It is very much like the people who talk about how this or that position is a product of capitulation to "the culture" (or "secular culture" or "secular values" or whatever). This accusation is based on the assumption that there is some sort of neutral, non-cultural position on which one can stand, providing an alternative to the position that is defined by "the culture." That neutral position, at least in the conservative Christian formulation of this idea, is the authentically Christian one, coming from a place where Christianity is not tainted or influenced by "the world."

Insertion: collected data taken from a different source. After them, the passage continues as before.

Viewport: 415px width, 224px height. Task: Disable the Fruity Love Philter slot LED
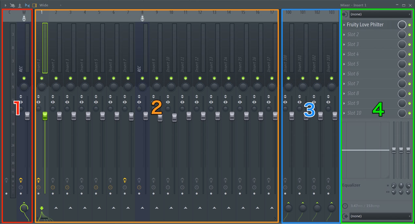(x=410, y=25)
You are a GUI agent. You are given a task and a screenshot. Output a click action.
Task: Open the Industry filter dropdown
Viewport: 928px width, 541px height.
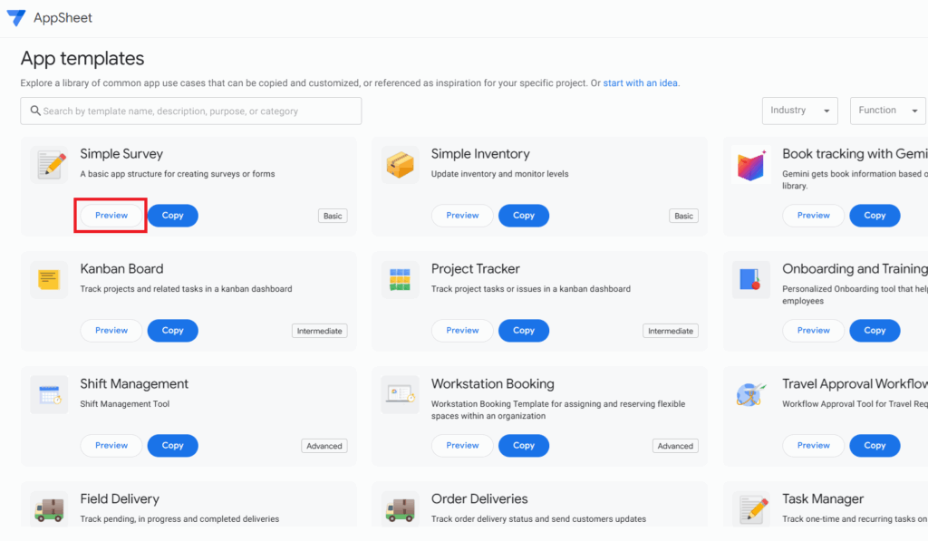tap(799, 110)
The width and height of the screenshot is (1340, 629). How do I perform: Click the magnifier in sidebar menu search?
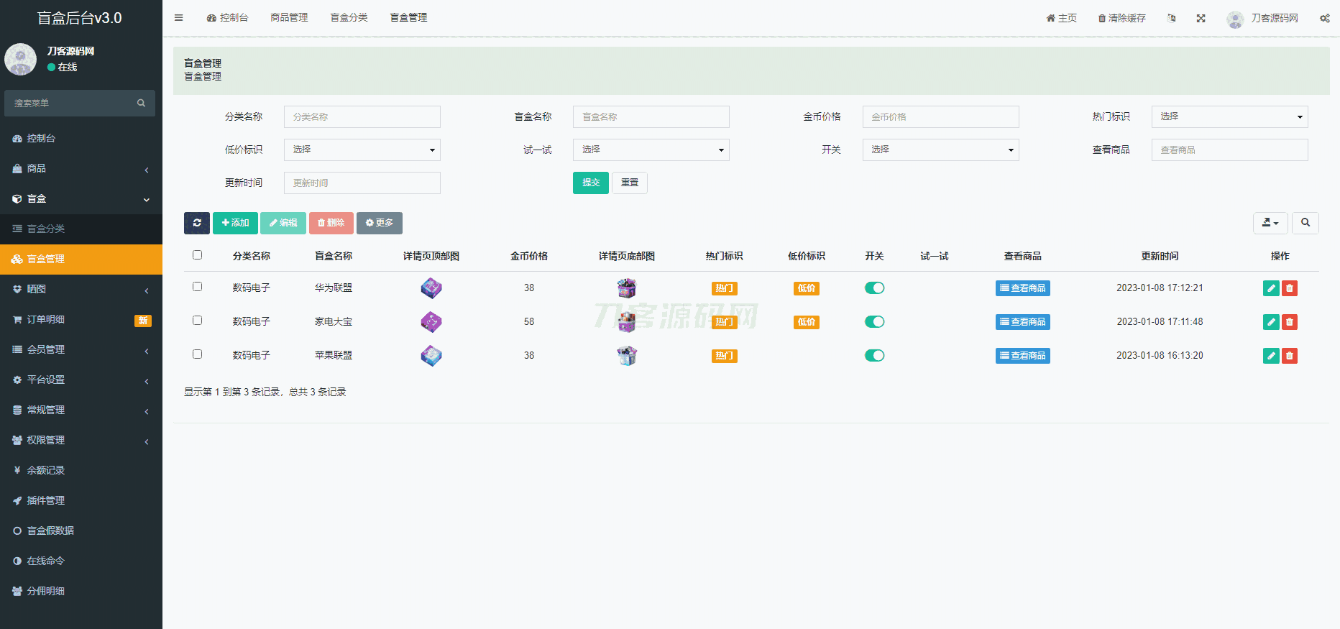point(141,104)
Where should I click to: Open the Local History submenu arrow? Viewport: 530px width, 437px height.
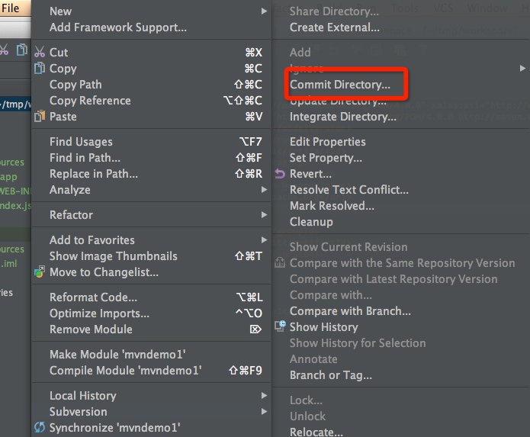[264, 396]
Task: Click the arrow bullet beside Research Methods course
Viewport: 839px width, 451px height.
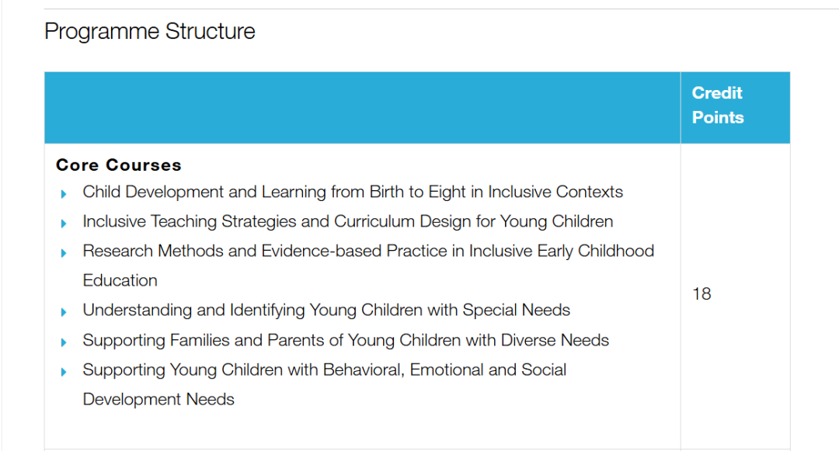Action: coord(64,252)
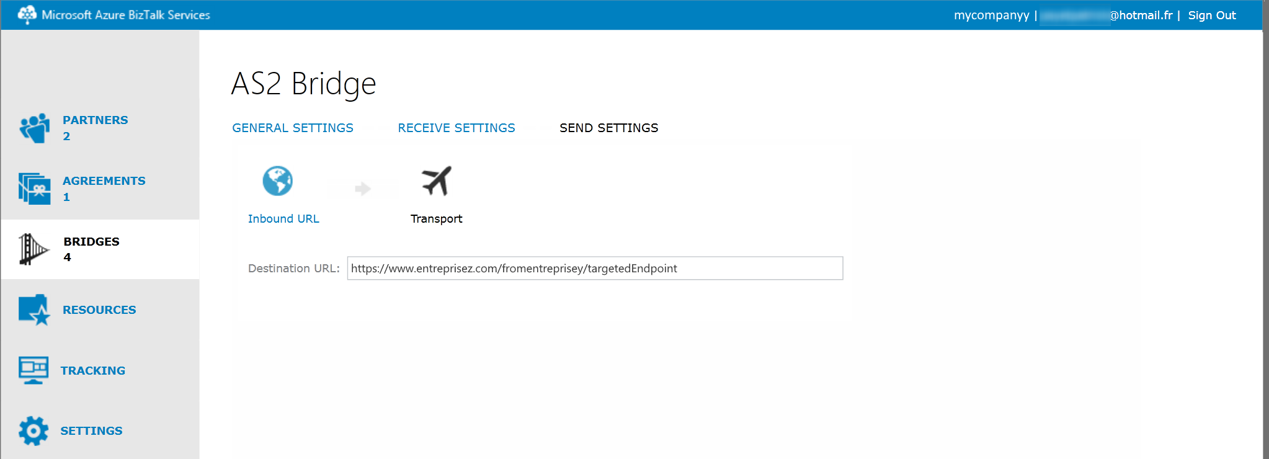This screenshot has width=1269, height=459.
Task: Click the Partners people icon
Action: [35, 128]
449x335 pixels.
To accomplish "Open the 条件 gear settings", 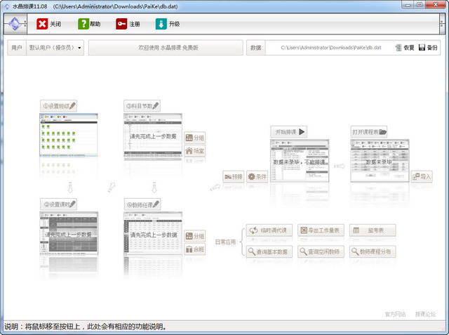I will pos(257,177).
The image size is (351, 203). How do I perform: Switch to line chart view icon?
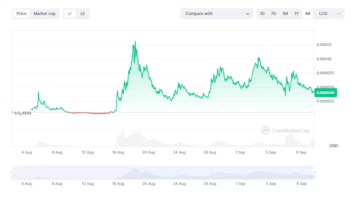(70, 14)
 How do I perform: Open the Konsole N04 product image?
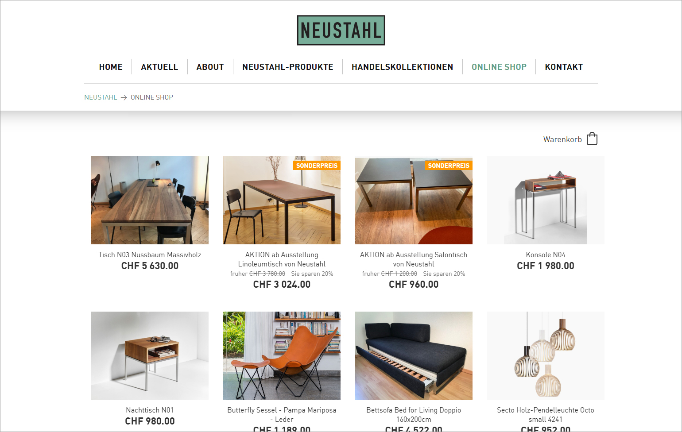click(x=546, y=200)
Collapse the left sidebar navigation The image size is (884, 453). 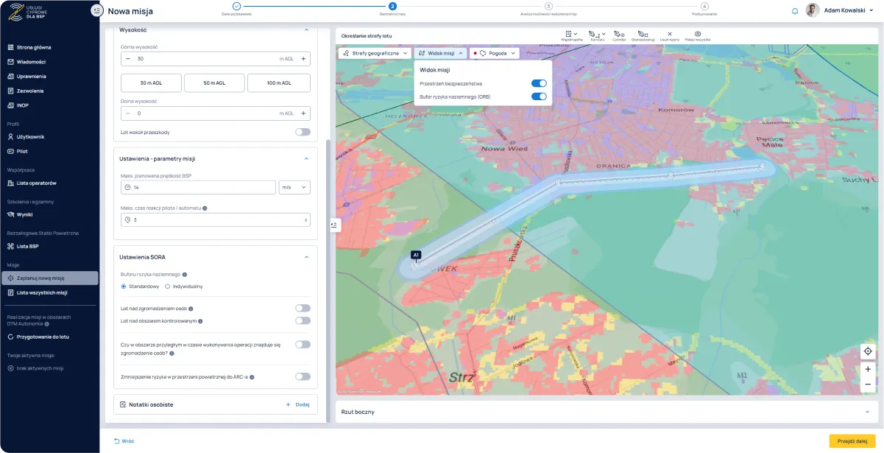click(96, 10)
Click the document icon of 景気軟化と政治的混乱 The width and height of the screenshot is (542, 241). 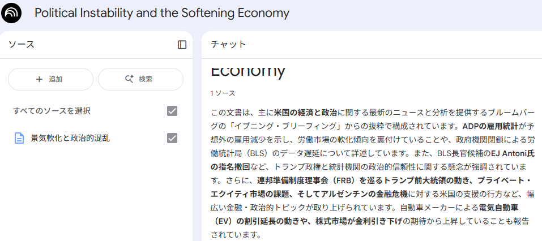pyautogui.click(x=19, y=138)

But there is no such place, and there never has been such a place. Christianity came into existence in two very specific, intertwined cultural contexts--the tail end of Second Temple Judaism as it moved toward its doomed, destructive conflict with the hegemonic Roman Empire at the peak of its power and ideological coherency. It is true that early Christianity opposes and acts as an ideological critique of both of those cultural constructs, but that doesn't change the fact that the Christianity is indelibly imprinted by those cultures and their ideas. Early Christianity is an urban, cosmopolitan religion, which requires the urban, cosmopolitan infrastructure provided by Rome. In fact, the moment Christianity spreads to a place outside of the bounds of the Roman Empire, Ireland, it quickly takes on a very different form. That's not surprising or problematic--that's inevitable.

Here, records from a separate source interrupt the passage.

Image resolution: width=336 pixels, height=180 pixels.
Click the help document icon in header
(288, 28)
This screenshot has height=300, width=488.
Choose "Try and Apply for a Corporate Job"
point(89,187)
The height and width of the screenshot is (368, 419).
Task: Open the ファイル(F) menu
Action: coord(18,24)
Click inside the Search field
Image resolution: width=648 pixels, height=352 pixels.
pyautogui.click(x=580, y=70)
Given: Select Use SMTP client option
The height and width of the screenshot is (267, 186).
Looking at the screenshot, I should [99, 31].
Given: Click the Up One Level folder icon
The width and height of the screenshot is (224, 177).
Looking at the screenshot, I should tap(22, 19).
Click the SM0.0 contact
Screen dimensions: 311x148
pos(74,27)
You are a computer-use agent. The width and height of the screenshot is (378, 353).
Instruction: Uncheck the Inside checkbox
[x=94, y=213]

There is no pure experience of Christianity out there to be found, untouched by culture. And, since we don't have any direct access to previous cultural constructs, we have no choice but to access Christianity through the lens of our current cultural experience. Even if we are using Christianity as a reason to reject everything in the culture, the culture is defining the things that we are looking to Christianity to reject. In a sense, the person who is rejecting the culture in toto is the one who is the most influenced by the culture, as the culture is defining in a negative way everything he or she things is important.

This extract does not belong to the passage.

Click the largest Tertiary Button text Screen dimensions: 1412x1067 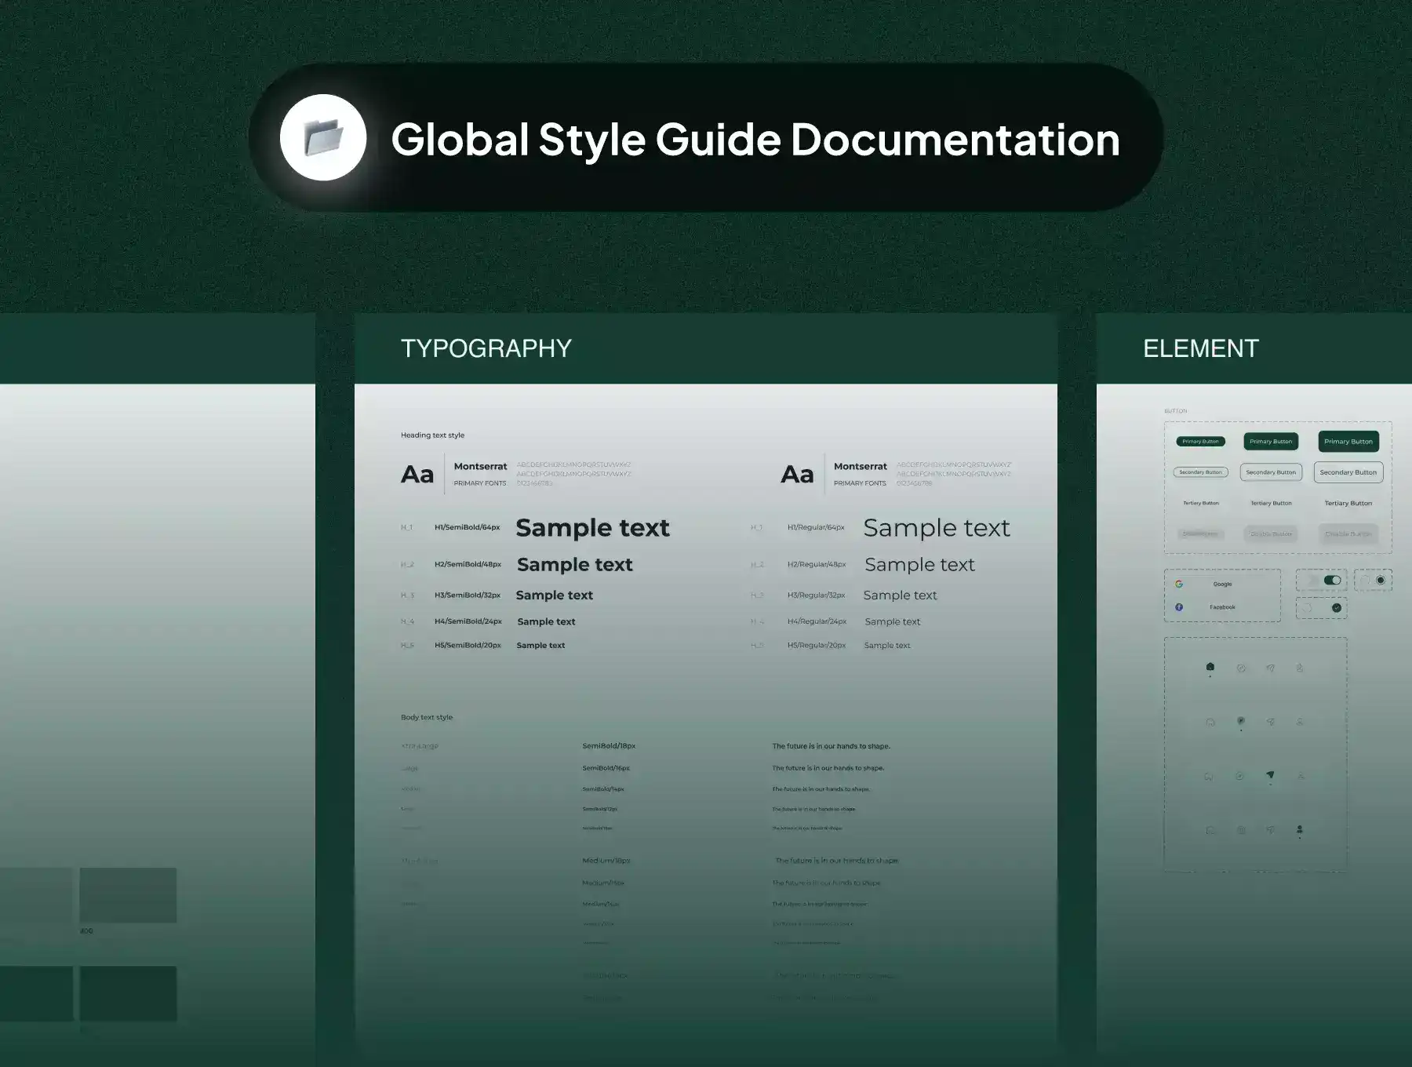coord(1348,503)
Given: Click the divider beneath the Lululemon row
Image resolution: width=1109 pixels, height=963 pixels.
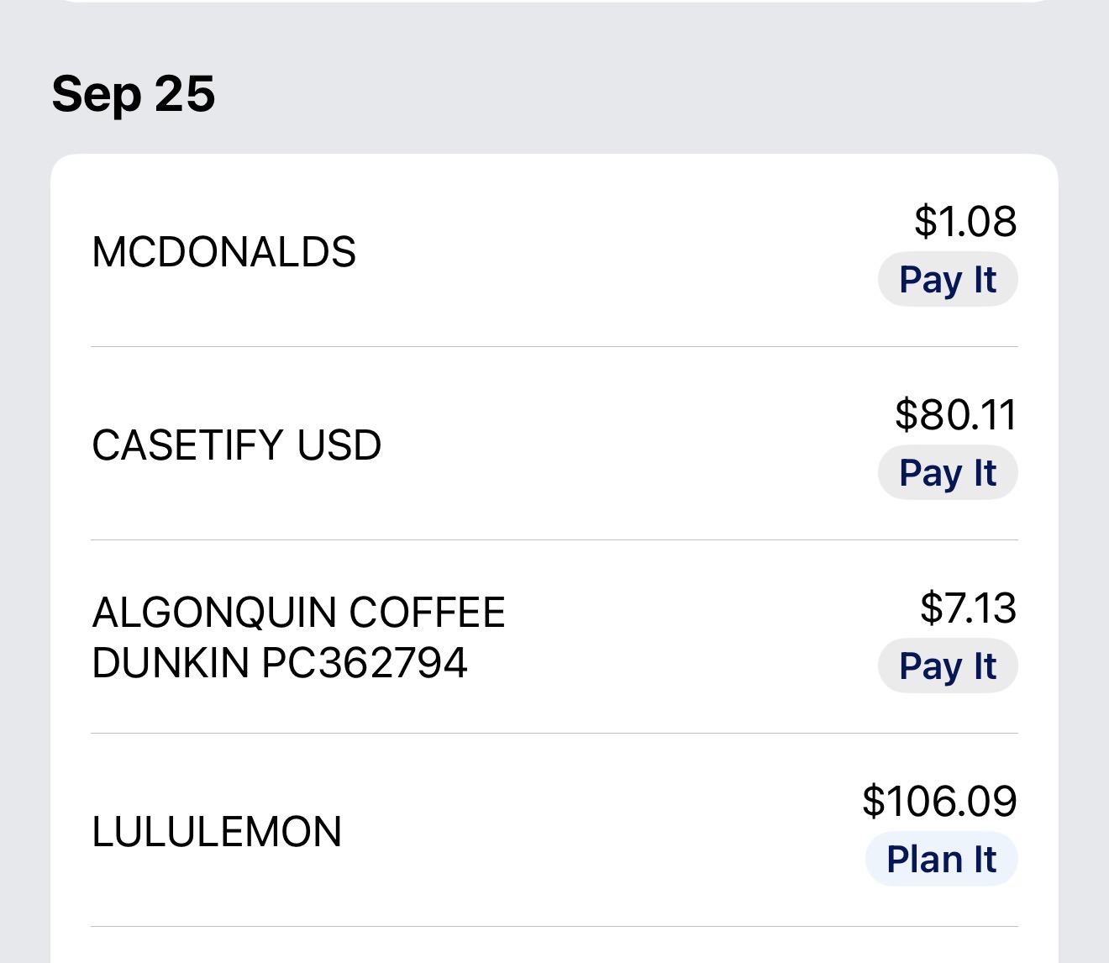Looking at the screenshot, I should pos(555,926).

We are moderns, and we have no choice. The only choice is whether we are going to accept that fact, or are we going to engage in the fantasy that we can stand on some unmoving rock from the past, free of the messy "cultural" trappings of the present.
Pope Francis approaches the past with dialogue, not mere deference, in mind. He knows that the only useful approach to the past is to recognize it as a work in progress. This has the effect of imbuing accumulated tradition with no special authority over current conclusions. The present and the past must speak as equals, as both are works of human effort.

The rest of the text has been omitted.